Collected data:
============================================================

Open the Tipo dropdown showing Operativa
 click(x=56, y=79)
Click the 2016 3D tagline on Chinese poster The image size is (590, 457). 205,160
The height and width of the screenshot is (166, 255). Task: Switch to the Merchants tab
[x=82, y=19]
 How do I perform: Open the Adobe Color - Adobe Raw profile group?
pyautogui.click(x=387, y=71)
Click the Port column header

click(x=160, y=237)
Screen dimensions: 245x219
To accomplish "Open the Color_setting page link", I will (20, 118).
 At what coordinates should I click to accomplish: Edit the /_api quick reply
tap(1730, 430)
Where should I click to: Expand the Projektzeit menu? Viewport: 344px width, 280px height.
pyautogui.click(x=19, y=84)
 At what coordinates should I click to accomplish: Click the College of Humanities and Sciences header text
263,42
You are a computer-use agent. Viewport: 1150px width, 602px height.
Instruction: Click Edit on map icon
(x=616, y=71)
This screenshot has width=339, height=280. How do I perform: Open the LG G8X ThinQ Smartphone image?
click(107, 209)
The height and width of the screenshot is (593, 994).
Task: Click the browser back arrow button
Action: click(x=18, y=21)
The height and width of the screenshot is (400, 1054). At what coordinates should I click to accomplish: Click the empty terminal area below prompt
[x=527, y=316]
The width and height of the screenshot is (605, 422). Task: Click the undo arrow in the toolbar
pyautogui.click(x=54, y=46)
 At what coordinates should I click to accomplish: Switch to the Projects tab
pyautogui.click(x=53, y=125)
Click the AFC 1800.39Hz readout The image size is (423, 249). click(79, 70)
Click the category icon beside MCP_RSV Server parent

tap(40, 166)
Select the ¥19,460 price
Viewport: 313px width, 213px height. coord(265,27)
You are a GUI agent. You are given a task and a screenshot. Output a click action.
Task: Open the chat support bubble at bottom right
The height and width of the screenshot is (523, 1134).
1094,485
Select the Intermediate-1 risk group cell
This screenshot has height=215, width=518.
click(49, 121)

============================================================

» **What to work on**
Among the lines above, which ones hold the string "agent"? Show them.

» **Solution below**
You are a computer-use agent. Viewport: 1150px width, 602px height.
You are a GUI agent. You are given a task and a screenshot. Output a click action.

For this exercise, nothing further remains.